[[ SUPPLIED PASSAGE, beginning ]]
Research across different geographies has increasingly reshaped how the relationship between militancy, criminality and legitimacy is understood, with important implications for conflict prevention and peace-making.

In the Caguán River valley, where FARC control taxes from the drug trade, a Colombian coca farmer checks the leaves of his plants.

Sat in Abuja contemplating recent violence across northern Nigeria (from high rates of crime and kidnap-for-ransom to militancy in the North-East and a metastasising banditry problem in the North-West), an official conceded: ‘most of time it is confusing, . . . [stakeholders] lack the understanding to properly categorise these conflicts and identify [appropriate] interventions’. A resident in Yobe was blunter: ‘bandits, criminals or terrorists? It doesn’t really matter; they’re all the same people’.
[[ SUPPLIED PASSAGE, end ]]
**TASK INSTRUCTIONS**
1. According to the passage on militancy, criminality and legitimacy, who controls taxes from the drug trade in the Caguán River valley?
2. Continue the passage on militancy, criminality and legitimacy from its last sentence.
[[ GIVEN RECORDS, beginning ]]
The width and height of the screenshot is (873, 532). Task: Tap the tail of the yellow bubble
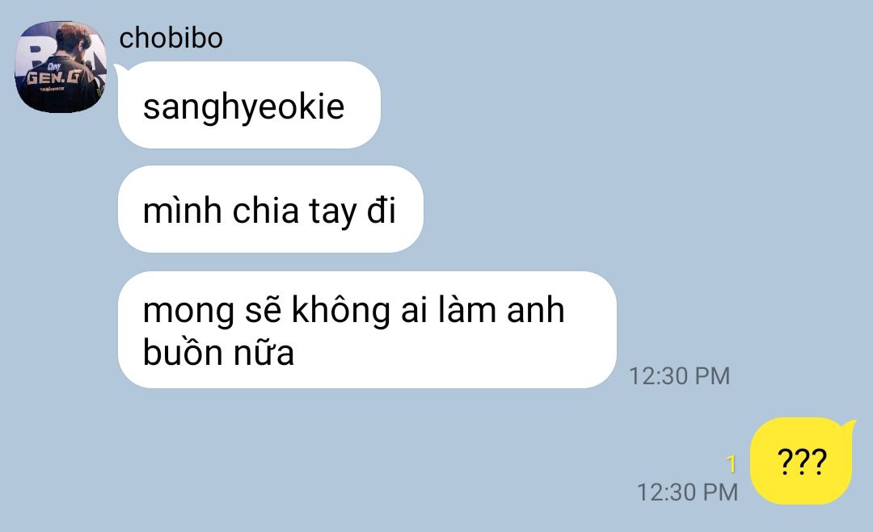[x=849, y=427]
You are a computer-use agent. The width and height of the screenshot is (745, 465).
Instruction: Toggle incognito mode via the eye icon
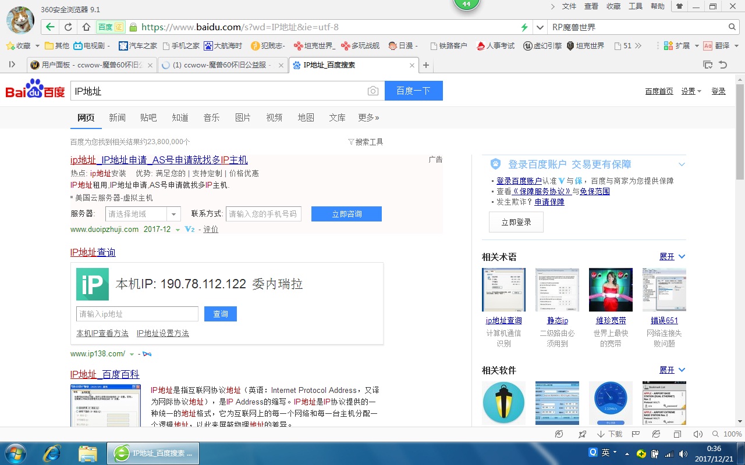click(x=559, y=434)
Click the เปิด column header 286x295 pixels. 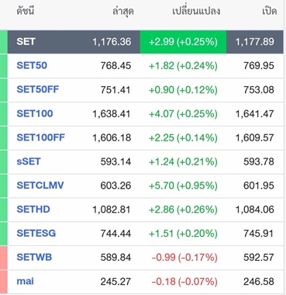(x=269, y=11)
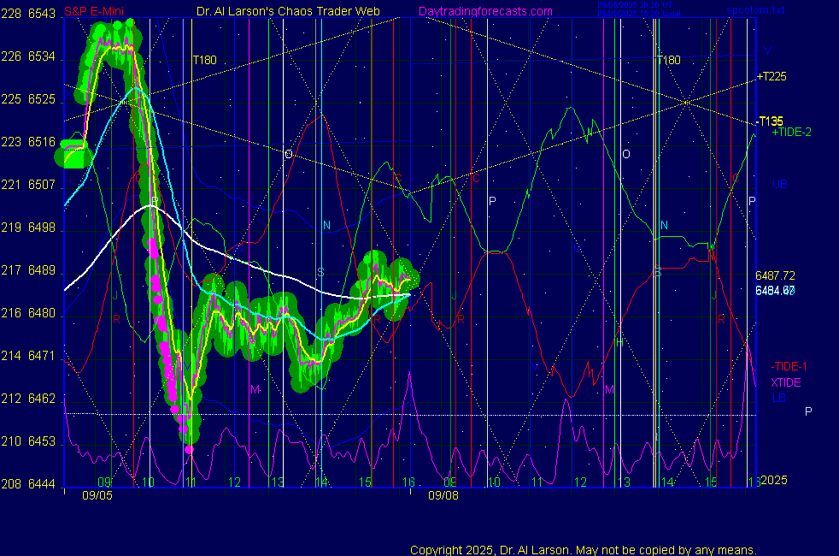Click the 2025 year label
839x556 pixels.
(x=776, y=482)
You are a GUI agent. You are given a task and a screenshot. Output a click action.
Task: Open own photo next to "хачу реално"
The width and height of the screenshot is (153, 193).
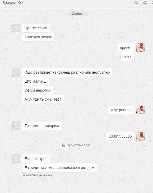point(141,110)
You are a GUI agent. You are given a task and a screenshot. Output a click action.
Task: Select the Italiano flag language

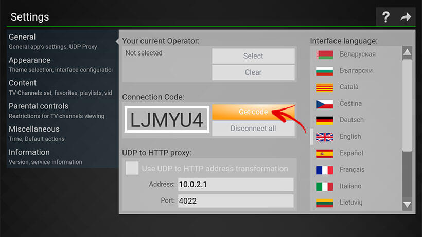point(325,186)
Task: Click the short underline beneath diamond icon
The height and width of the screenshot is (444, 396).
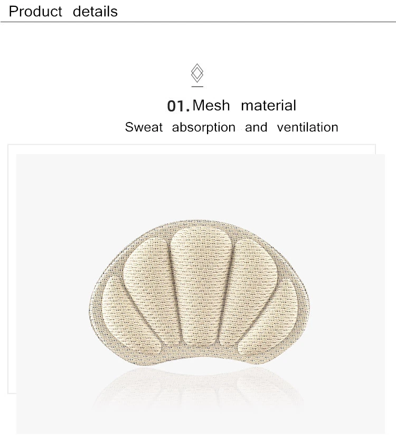Action: click(197, 87)
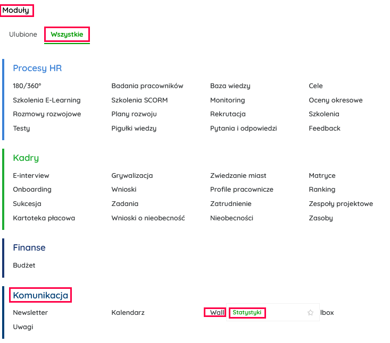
[[ GIVEN RECORDS, end ]]
**RESULTS OF THE TASKS**
1. The FARC.

2.
Both were interviewed as part of RUSI’s recently concluded ‘OCTA’ programme, an investigation into grassroot perceptions and experiences of conflict spanning tracts of Nigeria and Mozambique, that captures the overlap and interplay between discrete modes of insecurity. Amid numerous examples of violence and vulnerability – extremism, gangsterism, state abuses and street thuggery – conflations in labels, language, tactics and membership repeatedly blurred organisational boundaries. The aesthetic and methodology of Boko Haram’s offshoots, for instance, seemed to converge with those of rural bandits, leading respondents to describe ‘creeping signs’ of ‘jihadisation’ – black flags, religious tropes and Islamist chants – among criminal outfits in Kaduna, Katsina and Zamfara. Terrorist, insurgent and gangland ‘brands’ – Islamic State West Africa (ISWAP), Jama’tu Ahlis Sunna Lidda’awati wal-Jihad (JAS), Lakurawa and Ecomog to name a few – were likewise adopted, shed or re-invented when convenient, leaving individual affiliations fairly flexible. In northern Mozambique, the picture appeared even more hazy, with illicit flows of arms, minerals, timber, ivory and narcotics persisting (to varying degrees) across territory held by Ansar al-Sunna but without evidence of direct complicity.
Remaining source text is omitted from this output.